[Stored data entries]
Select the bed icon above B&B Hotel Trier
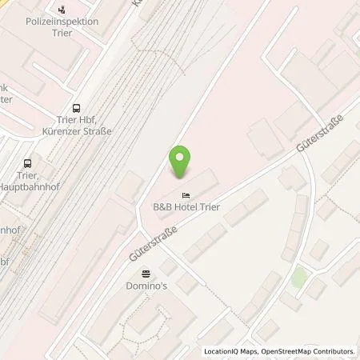pyautogui.click(x=186, y=195)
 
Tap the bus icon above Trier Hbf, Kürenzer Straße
pyautogui.click(x=76, y=109)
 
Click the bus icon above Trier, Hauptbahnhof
pyautogui.click(x=27, y=162)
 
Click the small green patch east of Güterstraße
pyautogui.click(x=298, y=278)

Exercise description
Write out all of the material above again, lines and answers alike, but add -137 to each coordinate in the answers. Leave the pictures out.

Response
Select the bed icon above B&B Hotel Trier
pyautogui.click(x=49, y=58)
 
Tap the bus icon above Trier Hbf, Kürenzer Straße
pyautogui.click(x=-61, y=-28)
 
Click the bus icon above Trier, Hauptbahnhof
pyautogui.click(x=-110, y=25)
 
Click the small green patch east of Güterstraße
pyautogui.click(x=161, y=141)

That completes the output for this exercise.